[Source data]
....

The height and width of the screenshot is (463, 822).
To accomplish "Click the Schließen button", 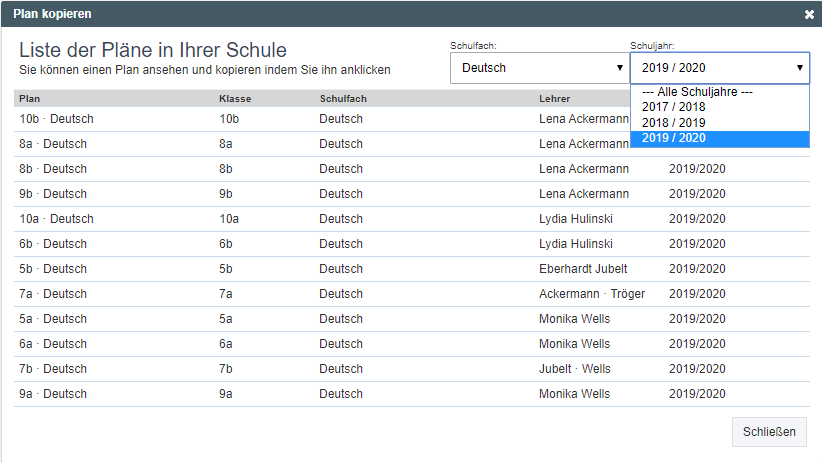I will 769,432.
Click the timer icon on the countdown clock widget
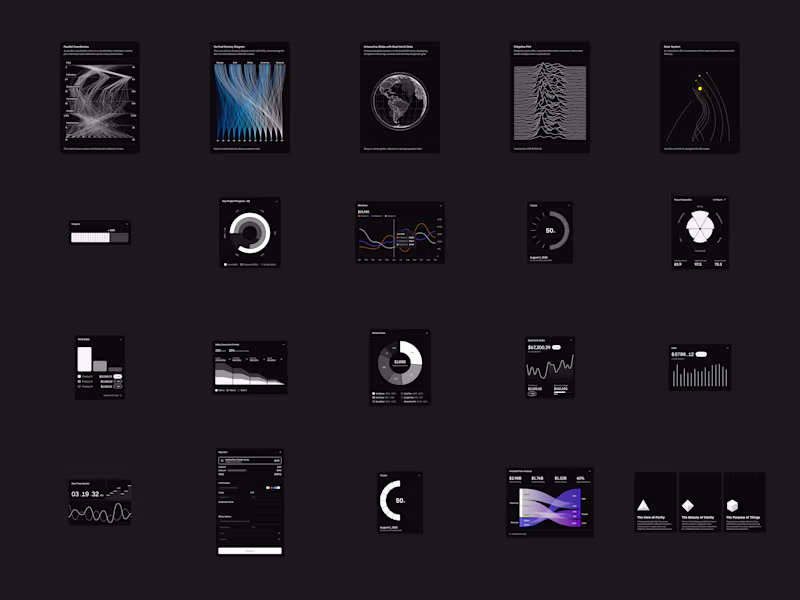 tap(126, 478)
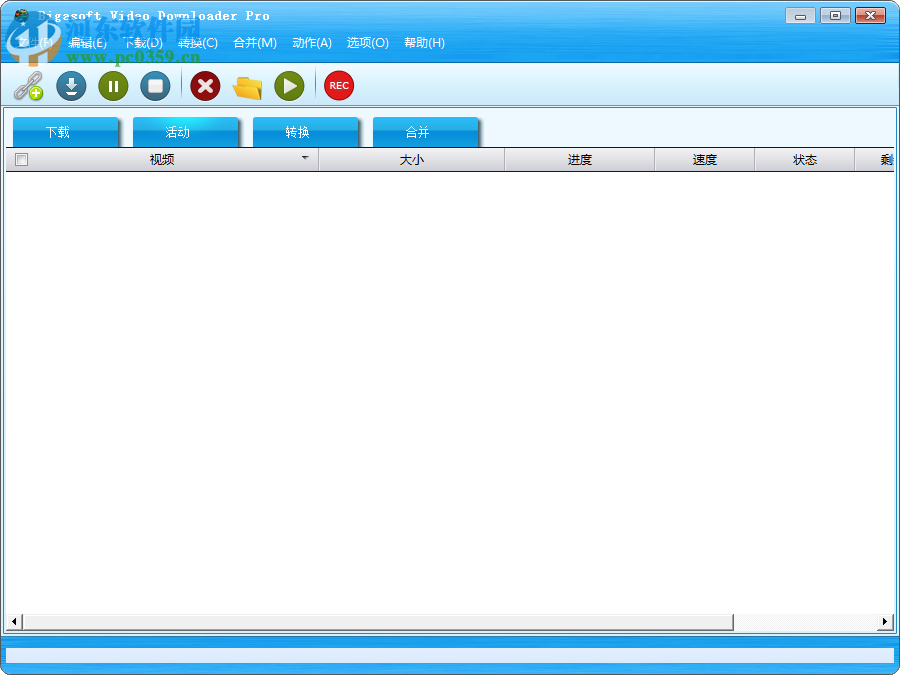
Task: Start screen recording via the REC icon
Action: (x=338, y=86)
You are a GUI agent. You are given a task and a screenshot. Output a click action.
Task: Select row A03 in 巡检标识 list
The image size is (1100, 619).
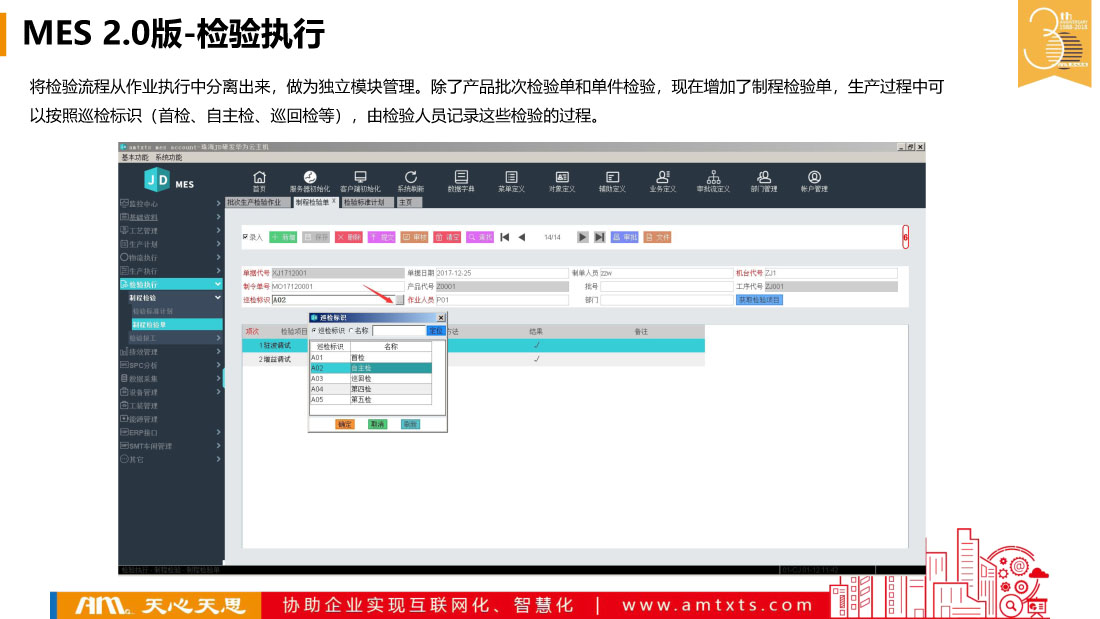pos(370,378)
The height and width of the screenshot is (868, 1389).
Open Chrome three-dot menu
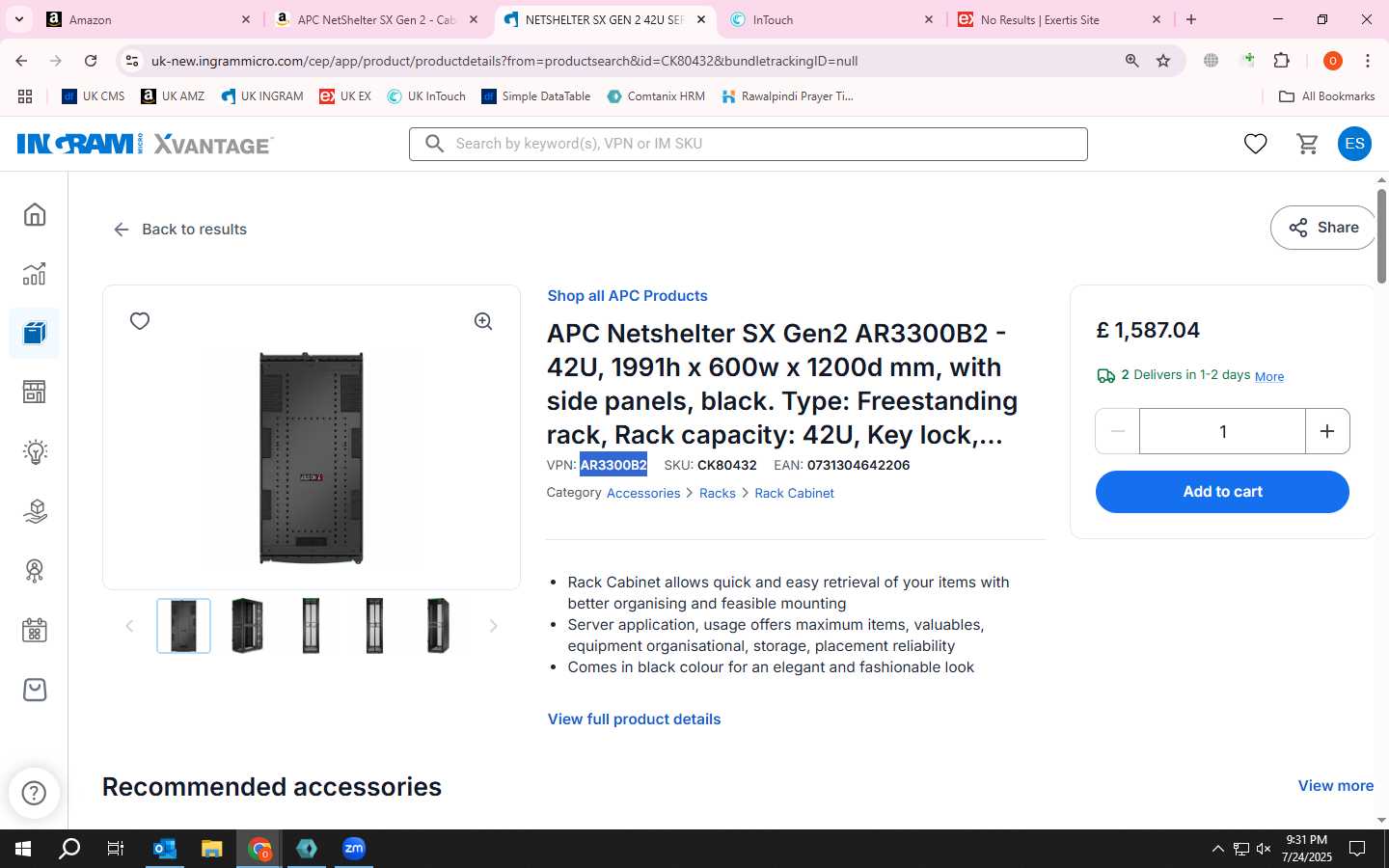[1368, 61]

....

Task goal:
No pictures belong in the copy. Retype exactly, and only, the lines from the line containing "You are a GUI" through the last line of the data, both included.

Output for this task:
You are a GUI agent. You are given a task and a screenshot. Output a click action.
Task: Select row A03 in 巡检标识 list
The image size is (1100, 619).
pos(370,378)
The height and width of the screenshot is (868, 1389).
Open Chrome three-dot menu
[1368, 61]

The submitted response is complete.